GUARDIAN: The Turkish establishment should engage in revolutionary self-examination
An editorial in The Guardian, London, says the Ocalan arrest solves nothing. It says: "Over the 75 years of its existence, Kemalist Turkey has failed to achieve a ... fair relationship with its Kurdish minority." The Guardian concludes: "The Turkish political and military establishment should engage in some necessary and even revolutionary self-examination rather than assume that the problem Abdullah Ocalan and his PKK represent has been settled by his capture."
WASHINGTON POST: Turkey faces a somber choice
The Washington Post editorializes that Turkey now has a choice between further repression or a step toward justice. The newspaper in the U.S. capital says: "There lies the somber choice facing Turkey. It can submit Abdullah Ocalan to an accused traitor's likely security-code trial, rather than a civilian trial. The process might mock Western justice but would show the government wreaking stern vengeance. Or it can seize this moment to seek another way than toughness and repression to deal with a cancer that nearly 80 years of treatment in the mode of Kemal Ataturk have failed to reduce."
On Romania's marching miners, an analysis in the Frankfurter Rundschau says that the miners have found a martyr in union leader Miron Cozma; but France's Le Monde contends it is unlikely he can repeat his earlier successes in mobilizing huge numbers of miners and supporters.
FRANKFURTER RUNDSCHAU: The timing of Cozma's sentencing appears incongruous
Stephan Israel writes in the Frankfurt newspaper: "Romanian miners have found a martyr [in] their leader, Miron Cozma." Israel says: "In 1991 the miners reached Bucharest, stormed the seat of government and ousted Premier Petre Roman. In street battles with counter-demonstrators people were killed and injured."
The writer continues: "For the Jiu Valley miners [Cozma] is still the only man who can prevent further pit closures. The Romanian government took the opportunity provided by his last prison term to sack roughly half the original 40,000 miners in the bleak valley."

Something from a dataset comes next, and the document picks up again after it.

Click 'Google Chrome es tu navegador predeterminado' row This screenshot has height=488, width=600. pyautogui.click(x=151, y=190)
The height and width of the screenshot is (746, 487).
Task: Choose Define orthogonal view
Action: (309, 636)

Israel says the timing of Cozma's sentencing to 18 years in prison appears incongruous: "It is only a few weeks since Cozma met Prime Minister Radu Vasile for confidential talks. The government showed readiness to compromise and the miners abandoned their march on the capital. [The miners'] aim is to ensure in the Romanian capital that the authorities revoke what miners see as a political verdict."
LE MONDE: The entire town is possessed by a strange agitation
Le Monde's commentary says: "The Ministry of Interior Affairs offered assurances that Miron Cozma [would be] arrested soon. His lawyer called the decision of the Supreme Court 'a political verdict.' Will the leader of the miners make a new attempt to mobilize [them] against the authorities? Local sources in Petrosani say he will be unable this time to unite many thousands of people as in January, but the entire town is possessed by a strange agitation."